┌────────
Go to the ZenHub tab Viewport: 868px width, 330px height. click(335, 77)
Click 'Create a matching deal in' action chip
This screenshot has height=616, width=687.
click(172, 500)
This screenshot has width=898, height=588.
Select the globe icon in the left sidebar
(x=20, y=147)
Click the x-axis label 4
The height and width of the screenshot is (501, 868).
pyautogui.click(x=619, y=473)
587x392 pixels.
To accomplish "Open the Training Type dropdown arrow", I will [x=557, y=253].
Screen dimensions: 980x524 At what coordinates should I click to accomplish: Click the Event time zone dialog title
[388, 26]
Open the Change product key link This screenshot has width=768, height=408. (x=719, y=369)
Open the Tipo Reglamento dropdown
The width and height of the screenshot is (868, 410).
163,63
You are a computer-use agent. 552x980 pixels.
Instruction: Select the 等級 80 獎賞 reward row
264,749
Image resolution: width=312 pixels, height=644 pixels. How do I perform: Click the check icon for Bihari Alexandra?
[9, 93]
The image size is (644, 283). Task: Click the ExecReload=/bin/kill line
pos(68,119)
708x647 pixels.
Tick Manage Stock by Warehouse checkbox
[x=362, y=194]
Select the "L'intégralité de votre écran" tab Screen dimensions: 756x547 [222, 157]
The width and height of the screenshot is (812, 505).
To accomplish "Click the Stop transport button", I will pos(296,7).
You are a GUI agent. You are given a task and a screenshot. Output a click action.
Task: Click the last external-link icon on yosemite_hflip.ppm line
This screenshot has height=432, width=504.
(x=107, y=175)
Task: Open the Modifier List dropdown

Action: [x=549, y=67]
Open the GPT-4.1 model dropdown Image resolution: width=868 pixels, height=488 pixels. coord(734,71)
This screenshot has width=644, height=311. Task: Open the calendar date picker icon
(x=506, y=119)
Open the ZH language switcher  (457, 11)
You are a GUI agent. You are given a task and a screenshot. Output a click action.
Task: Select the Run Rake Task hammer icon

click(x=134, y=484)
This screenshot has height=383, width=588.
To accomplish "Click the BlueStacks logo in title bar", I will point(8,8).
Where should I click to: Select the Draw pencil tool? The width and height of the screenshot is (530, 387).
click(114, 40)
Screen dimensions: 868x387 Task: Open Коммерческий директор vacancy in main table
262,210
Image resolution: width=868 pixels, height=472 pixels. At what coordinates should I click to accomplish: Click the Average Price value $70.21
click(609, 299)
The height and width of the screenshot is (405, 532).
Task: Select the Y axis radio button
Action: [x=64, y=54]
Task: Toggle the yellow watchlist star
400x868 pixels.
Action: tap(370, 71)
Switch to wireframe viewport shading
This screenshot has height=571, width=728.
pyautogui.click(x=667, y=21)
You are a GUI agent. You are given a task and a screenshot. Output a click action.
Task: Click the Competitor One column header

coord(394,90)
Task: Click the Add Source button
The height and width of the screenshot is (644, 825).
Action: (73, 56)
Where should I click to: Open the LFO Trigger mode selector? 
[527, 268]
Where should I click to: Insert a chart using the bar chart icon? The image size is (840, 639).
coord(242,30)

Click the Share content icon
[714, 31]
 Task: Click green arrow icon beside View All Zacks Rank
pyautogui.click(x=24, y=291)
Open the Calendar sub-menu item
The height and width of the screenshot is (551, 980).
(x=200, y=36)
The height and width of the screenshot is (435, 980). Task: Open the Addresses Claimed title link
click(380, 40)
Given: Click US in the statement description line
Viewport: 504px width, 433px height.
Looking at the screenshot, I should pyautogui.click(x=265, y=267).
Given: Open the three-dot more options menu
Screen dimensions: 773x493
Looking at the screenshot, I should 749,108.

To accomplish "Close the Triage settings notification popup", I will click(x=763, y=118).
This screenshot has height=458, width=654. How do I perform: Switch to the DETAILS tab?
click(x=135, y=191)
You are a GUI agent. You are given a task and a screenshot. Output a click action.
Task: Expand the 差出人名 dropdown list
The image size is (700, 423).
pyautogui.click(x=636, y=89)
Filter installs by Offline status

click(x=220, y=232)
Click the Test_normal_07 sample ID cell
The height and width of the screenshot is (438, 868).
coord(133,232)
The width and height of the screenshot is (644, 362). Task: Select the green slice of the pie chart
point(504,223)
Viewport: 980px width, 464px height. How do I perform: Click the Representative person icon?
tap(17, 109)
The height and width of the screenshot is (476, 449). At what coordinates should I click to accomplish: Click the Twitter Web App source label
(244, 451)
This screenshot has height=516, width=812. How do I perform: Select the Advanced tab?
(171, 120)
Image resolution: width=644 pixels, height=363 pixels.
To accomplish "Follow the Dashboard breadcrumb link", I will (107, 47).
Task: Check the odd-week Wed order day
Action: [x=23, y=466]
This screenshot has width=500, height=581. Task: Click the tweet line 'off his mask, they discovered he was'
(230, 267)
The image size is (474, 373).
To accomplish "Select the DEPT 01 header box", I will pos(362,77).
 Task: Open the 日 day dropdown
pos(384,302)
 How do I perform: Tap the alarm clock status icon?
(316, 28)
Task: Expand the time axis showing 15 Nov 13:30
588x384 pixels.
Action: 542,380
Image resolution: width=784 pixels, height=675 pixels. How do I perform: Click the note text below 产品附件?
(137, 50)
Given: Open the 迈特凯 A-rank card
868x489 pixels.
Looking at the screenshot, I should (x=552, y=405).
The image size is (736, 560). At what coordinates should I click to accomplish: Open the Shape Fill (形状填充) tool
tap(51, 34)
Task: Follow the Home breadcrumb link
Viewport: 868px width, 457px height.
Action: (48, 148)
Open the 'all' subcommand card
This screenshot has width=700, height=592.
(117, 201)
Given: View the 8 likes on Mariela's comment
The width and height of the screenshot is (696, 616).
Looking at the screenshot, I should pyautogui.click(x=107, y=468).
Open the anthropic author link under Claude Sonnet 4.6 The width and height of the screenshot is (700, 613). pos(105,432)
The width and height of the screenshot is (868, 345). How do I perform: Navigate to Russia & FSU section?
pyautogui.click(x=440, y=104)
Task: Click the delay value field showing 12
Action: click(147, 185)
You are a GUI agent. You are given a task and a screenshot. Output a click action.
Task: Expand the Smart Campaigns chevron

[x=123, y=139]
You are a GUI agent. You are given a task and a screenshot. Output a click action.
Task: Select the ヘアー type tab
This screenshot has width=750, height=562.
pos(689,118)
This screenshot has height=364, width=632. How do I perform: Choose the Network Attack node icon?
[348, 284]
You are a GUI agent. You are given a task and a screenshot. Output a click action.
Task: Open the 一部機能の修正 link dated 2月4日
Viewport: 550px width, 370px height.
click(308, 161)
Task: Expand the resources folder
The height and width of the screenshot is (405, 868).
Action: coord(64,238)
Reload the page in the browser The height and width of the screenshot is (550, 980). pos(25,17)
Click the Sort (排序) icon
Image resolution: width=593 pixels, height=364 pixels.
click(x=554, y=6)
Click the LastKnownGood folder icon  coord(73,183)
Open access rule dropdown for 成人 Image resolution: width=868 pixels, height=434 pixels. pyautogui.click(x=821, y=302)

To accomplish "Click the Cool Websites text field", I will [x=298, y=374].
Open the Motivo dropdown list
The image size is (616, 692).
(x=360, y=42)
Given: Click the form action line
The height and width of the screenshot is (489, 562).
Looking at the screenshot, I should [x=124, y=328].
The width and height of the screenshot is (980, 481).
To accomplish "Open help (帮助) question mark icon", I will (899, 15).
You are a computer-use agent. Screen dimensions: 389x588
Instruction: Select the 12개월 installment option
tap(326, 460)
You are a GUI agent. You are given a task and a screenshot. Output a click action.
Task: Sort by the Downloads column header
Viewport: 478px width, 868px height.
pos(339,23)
└────────
Directions - All lines that contain the word "computer" must be copied from the records above.

Reply -
You are a computer-use agent. 552x980 pixels.
You are a computer-use agent. Screen dimensions: 389x588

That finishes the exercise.